**Excerpted passage:**
-- Opening Marker --
The herculean efforts by the Fed to halt the secular bear market not only didn’t halt the bear, they angered him. The bear retaliated with the worst recession since the Great Depression.

I suspect the catalyst for the third phase of the bear is going to originate in the currency markets. Every central bank in the world is now swept up in the fantasy that they can get something for nothing by simply running the printing presses. By creating trillions and trillions of bank notes and forcing this liquidity into asset markets central banks have created the illusion that all is well again. However all is not well. Conditions in the real economy are not improving. On the contrary they are getting worse. All the liquidity the Fed has been creating is causing inflation to heat up in the commodity markets and most specifically in the energy markets again. The one thing we don’t need in a high unemployment/depressed economic environment is spiking energy costs. But that is exactly what the Fed is doing.

This liquidity the Fed is forcing into the banking system has two potential outlets. First, banks could take the liquidity and make loans. However, as we are in a global recession, one has to wonder how many people actually want to borrow in this environment? How many borrowers are even credit worthy? How many businesses need to expand? The answer to all of those questions is… not many. So I think it’s safe to say most banks are a bit nervous when it comes to expanding credit. It's probably a safe bet that credit will continue to contract.
-- Closing Marker --
**Entries supplied:**
-- Opening Marker --
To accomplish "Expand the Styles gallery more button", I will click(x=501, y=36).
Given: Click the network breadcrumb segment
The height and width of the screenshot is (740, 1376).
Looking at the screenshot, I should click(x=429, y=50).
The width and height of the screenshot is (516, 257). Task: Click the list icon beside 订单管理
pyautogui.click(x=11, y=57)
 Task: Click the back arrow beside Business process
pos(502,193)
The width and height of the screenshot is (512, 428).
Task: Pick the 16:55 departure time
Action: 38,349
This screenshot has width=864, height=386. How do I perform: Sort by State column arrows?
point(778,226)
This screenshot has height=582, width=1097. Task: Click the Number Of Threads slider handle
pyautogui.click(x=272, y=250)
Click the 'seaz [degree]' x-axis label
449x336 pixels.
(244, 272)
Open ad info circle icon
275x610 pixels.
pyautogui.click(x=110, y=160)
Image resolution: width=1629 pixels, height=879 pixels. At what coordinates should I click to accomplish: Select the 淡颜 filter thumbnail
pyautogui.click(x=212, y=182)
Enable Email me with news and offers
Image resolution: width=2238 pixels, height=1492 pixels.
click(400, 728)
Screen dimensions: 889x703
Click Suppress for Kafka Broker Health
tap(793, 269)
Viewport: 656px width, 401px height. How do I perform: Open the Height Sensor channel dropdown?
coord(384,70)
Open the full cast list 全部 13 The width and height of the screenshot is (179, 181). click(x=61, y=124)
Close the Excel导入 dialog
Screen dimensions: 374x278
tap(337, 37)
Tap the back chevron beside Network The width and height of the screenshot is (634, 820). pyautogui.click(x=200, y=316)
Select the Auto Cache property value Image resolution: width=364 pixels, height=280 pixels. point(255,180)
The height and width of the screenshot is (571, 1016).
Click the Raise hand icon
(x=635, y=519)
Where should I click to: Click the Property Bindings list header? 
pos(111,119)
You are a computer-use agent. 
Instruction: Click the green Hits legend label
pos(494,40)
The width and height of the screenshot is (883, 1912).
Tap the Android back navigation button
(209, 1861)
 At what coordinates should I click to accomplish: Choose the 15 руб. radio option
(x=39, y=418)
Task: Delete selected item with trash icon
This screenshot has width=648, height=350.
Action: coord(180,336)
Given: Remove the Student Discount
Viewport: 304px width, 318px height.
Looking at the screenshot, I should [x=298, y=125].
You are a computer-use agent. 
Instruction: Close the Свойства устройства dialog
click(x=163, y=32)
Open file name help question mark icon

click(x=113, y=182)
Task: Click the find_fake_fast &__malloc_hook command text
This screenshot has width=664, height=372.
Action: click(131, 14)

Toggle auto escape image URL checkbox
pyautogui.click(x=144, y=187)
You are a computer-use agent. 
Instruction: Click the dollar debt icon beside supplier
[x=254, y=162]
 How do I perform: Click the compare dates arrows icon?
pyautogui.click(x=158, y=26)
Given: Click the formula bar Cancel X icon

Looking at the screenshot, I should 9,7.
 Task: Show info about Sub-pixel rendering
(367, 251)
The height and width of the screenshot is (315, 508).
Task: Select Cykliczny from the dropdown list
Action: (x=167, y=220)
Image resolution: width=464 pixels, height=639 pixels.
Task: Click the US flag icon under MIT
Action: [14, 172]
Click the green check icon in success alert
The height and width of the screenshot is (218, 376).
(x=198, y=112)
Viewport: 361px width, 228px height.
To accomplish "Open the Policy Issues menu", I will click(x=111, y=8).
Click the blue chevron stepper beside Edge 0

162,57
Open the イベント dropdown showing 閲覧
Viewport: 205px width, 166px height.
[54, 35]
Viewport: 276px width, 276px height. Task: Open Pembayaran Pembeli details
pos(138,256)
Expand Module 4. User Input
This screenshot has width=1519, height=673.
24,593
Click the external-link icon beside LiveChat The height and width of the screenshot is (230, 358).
-- Closing Marker --
**Tasks to complete:**
1 – Return the part of the commentary on the Fed and the secular bear market that opens with the words containing "The herculean efforts" and closes with "the Great Depression.".
2 – Resume the commentary on the Fed and the secular bear market, writing on from its last sentence.

**Solved problems:**
1 –
The herculean efforts by the Fed to halt the secular bear market not only didn’t halt the bear, they angered him. The bear retaliated with the worst recession since the Great Depression.

2 –
But the banks still need to earn something from all this free money so what’s the next logical thing to do? Why pump that money into asset markets of course. Obviously that’s exactly what they’ve been doing as evidenced by the explosive rally in the stock and commodity markets.

There seems to be quite the contingent of voices out there that believe there is no way to achieve inflation during a deflationary credit contraction. I would argue quite the opposite. In an environment where all currencies are fiat and not backed by gold, any determined government can create asset inflation. Well any government can create inflation as long as they don't care about future consequences and lack even a modicum of common sense. Of course when have politicians ever had any common sense. In general politicians have a keen understanding of how to push the problem down the road just long enough to get re-elected. Genenerally speaking that's usually not good for the long term health of the country though.

We don’t need borrowing or credit expansion for inflation to heat up. Taken to extreme, governments could simply drop money from helicopters as the saying goes. I would point out that’s exactly what the US did last year with the tax rebates. This money had nothing to do with credit expansion and it certainly did spike the price of gasoline. In my book that was a clear example of government creating inflation without having to expand credit.

Despite the severe deflationary environment of the post bubble collapse, Japan was able to create asset inflation in certain markets. Specifically they managed to create multiple explosive rallies in the Nikkei. Each one ultimately failed because they weren’t driven by true economic expansion. They were driven by liquidity. We are now embarking on the same path. The Fed is trying to create the illusion of prosperity through nothing more than liquidity driven asset inflation. It’s going to look impressive in the short term but it’s destined to failure. As a matter of fact, if the Fed doesn’t come to its senses soon we are likely to open Pandora’s box and unleash a currency crisis on the world. I don’t think I have to tell you that would be much much worse than the credit market implosion we just went through. A credit market collapse could be temporarily halted with liquidity. You can’t stop a currency collapse by printing more dollars. There simply is no way out of a currency crisis that doesn’t involve tremendous pain. Unfortunately the Fed’s attempt to “fix” the credit markets is forcing us down the path that leads to currency problems.